> _Prompt_: Print the lines that run from the line with "licencia Atribución 4.0" to the line with "Página principal (448, 253)", keeping both end lines, exactly as they appear in the entries below, and nothing else.

> _Dataset entries_:
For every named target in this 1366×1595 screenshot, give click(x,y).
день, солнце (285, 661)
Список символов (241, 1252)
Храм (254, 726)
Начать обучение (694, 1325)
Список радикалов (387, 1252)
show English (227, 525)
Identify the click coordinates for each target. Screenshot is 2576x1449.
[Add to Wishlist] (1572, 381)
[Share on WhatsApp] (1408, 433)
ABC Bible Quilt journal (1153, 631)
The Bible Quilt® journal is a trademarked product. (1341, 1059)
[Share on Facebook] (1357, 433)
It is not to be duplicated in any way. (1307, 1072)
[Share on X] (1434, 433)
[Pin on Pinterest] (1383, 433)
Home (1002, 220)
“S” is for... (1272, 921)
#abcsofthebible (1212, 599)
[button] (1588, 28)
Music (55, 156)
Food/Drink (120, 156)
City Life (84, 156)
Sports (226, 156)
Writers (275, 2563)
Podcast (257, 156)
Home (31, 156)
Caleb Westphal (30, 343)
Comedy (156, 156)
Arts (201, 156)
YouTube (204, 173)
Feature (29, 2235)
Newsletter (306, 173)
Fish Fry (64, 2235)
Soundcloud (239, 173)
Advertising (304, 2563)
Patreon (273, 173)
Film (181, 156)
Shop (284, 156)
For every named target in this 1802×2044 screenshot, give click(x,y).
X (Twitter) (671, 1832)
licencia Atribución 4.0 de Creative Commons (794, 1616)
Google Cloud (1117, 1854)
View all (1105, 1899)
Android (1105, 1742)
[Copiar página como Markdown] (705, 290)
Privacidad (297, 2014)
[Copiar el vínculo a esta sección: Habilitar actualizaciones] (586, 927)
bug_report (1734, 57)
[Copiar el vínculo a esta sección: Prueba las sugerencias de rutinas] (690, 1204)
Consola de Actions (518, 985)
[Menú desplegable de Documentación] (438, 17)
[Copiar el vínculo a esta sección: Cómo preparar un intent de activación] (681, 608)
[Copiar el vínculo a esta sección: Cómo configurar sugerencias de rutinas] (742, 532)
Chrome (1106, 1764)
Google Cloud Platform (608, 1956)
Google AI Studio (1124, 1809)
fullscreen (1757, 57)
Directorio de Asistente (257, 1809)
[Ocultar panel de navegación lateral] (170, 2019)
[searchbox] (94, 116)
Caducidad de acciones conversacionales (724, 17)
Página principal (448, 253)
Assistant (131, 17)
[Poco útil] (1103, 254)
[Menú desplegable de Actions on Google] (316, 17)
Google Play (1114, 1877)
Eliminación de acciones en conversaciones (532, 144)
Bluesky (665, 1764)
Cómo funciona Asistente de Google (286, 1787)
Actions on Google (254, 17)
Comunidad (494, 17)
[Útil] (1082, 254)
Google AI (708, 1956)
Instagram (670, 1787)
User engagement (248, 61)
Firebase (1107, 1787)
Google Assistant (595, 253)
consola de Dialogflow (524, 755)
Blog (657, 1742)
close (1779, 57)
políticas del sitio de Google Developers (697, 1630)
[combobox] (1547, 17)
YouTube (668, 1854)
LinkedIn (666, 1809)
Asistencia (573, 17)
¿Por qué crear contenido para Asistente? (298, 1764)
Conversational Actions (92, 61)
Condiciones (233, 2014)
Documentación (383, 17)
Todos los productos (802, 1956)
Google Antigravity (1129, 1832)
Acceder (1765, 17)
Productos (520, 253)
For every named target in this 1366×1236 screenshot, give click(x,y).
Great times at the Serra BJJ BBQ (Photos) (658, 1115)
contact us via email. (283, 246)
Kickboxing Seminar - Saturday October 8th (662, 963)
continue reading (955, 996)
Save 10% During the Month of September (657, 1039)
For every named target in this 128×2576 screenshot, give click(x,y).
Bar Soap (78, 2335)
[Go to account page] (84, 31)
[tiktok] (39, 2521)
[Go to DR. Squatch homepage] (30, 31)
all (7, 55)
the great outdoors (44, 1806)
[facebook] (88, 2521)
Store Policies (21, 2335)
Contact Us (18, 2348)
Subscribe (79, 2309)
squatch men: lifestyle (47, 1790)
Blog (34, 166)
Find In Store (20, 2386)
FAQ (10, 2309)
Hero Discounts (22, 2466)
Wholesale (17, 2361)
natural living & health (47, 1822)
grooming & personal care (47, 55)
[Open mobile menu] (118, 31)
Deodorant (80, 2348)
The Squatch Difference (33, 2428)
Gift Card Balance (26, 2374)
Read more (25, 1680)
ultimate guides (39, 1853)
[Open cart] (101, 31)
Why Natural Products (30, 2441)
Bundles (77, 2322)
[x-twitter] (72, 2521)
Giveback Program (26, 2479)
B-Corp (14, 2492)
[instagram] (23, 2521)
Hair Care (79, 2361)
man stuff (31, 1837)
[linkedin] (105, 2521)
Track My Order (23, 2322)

> _Answer box_:
licencia Atribución 4.0 de Creative Commons (794, 1616)
Google Cloud (1117, 1854)
View all (1105, 1899)
Android (1105, 1742)
[Copiar página como Markdown] (705, 290)
Privacidad (297, 2014)
[Copiar el vínculo a esta sección: Habilitar actualizaciones] (586, 927)
bug_report (1734, 57)
[Copiar el vínculo a esta sección: Prueba las sugerencias de rutinas] (690, 1204)
Consola de Actions (518, 985)
[Menú desplegable de Documentación] (438, 17)
[Copiar el vínculo a esta sección: Cómo preparar un intent de activación] (681, 608)
[Copiar el vínculo a esta sección: Cómo configurar sugerencias de rutinas] (742, 532)
Chrome (1106, 1764)
Google Cloud Platform (608, 1956)
Google AI Studio (1124, 1809)
fullscreen (1757, 57)
Directorio de Asistente (257, 1809)
[Ocultar panel de navegación lateral] (170, 2019)
[searchbox] (94, 116)
Caducidad de acciones conversacionales (724, 17)
Página principal (448, 253)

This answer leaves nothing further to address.